Leave out the pictures, and quote exactly the lines running from the one with "Open the notifications bell" through the last line of the entries below.

━━━━

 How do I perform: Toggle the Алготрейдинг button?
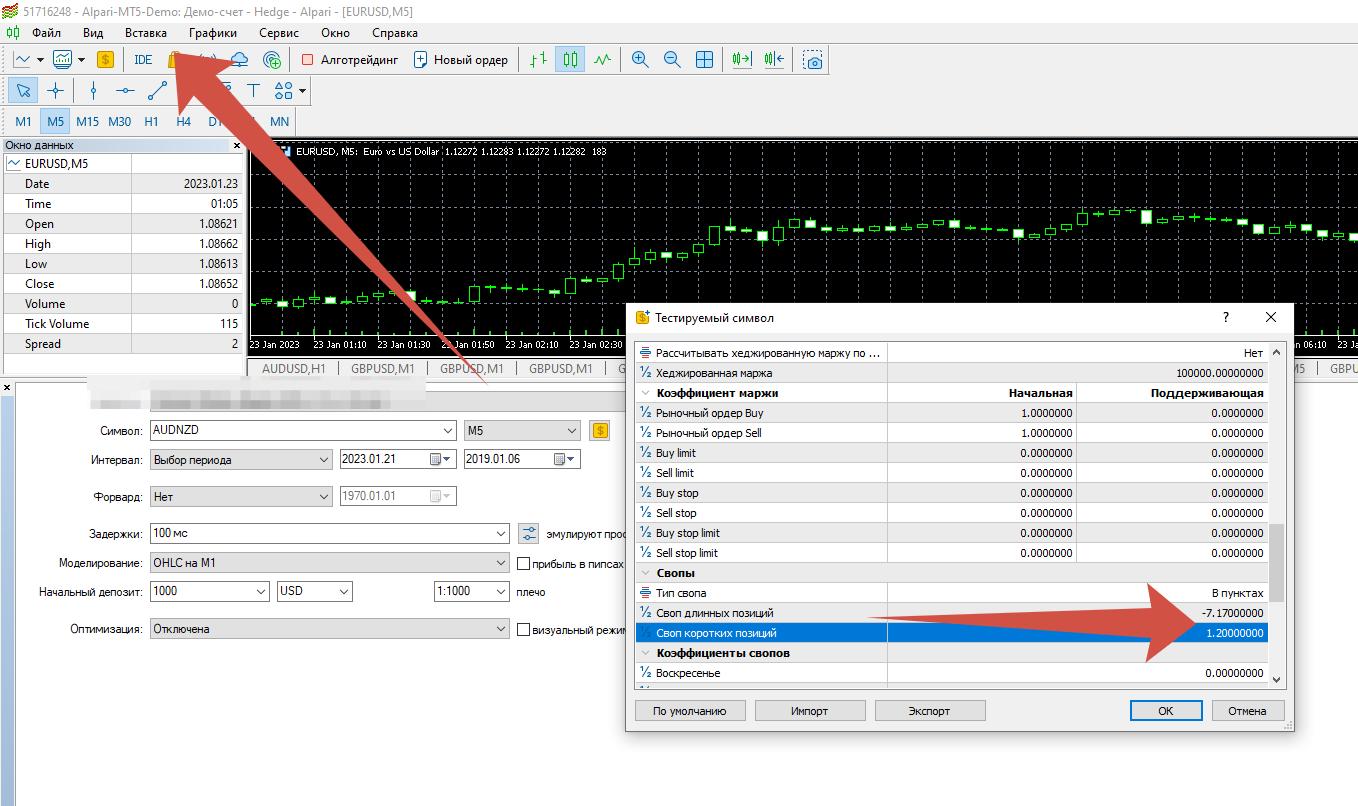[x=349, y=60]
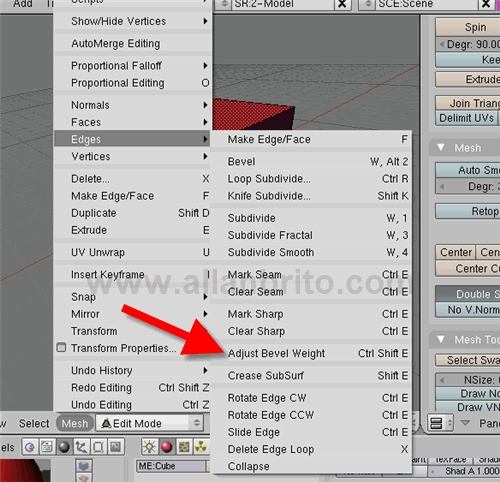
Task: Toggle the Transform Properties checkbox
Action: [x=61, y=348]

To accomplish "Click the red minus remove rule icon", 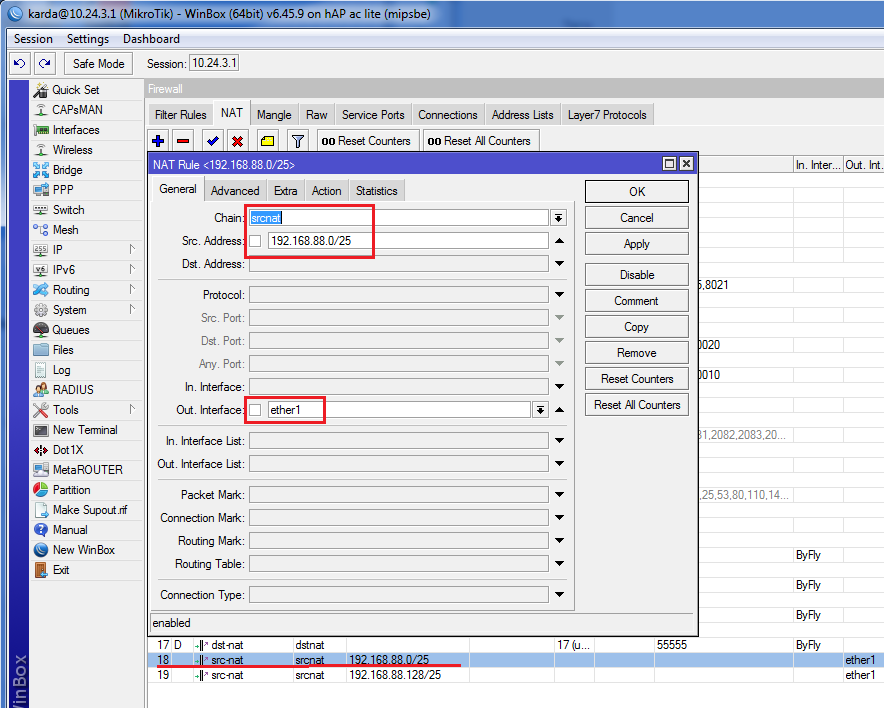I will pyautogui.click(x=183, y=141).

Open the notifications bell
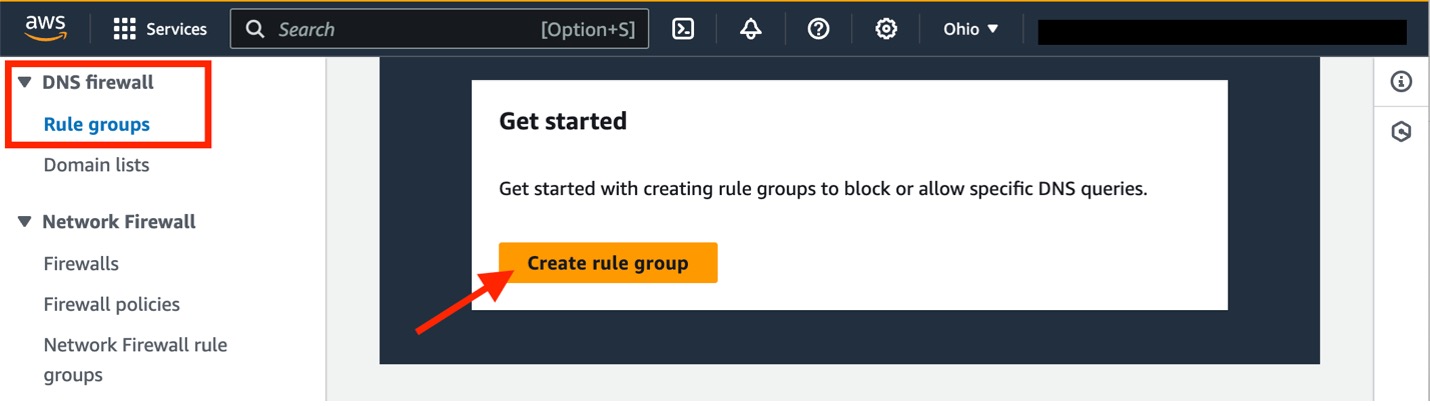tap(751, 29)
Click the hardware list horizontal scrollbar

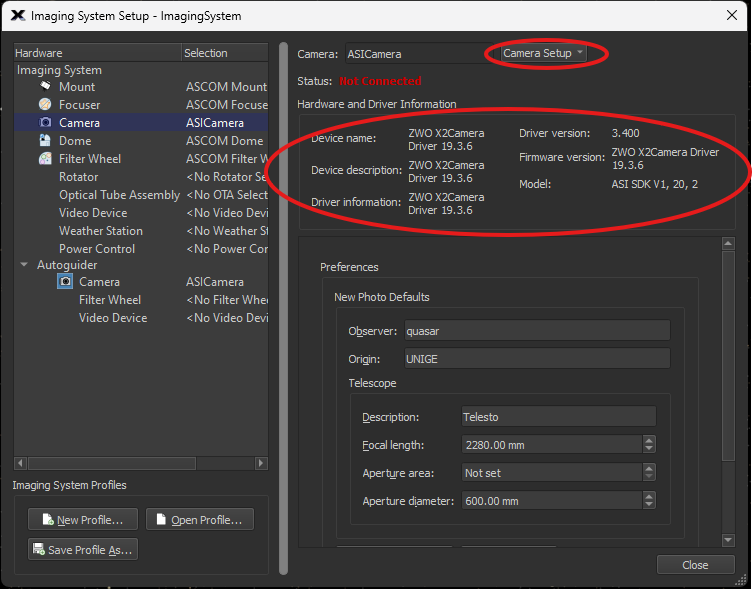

━━━━

Solution to the problem |
Open the notifications bell
tap(751, 29)
Click the hardware list horizontal scrollbar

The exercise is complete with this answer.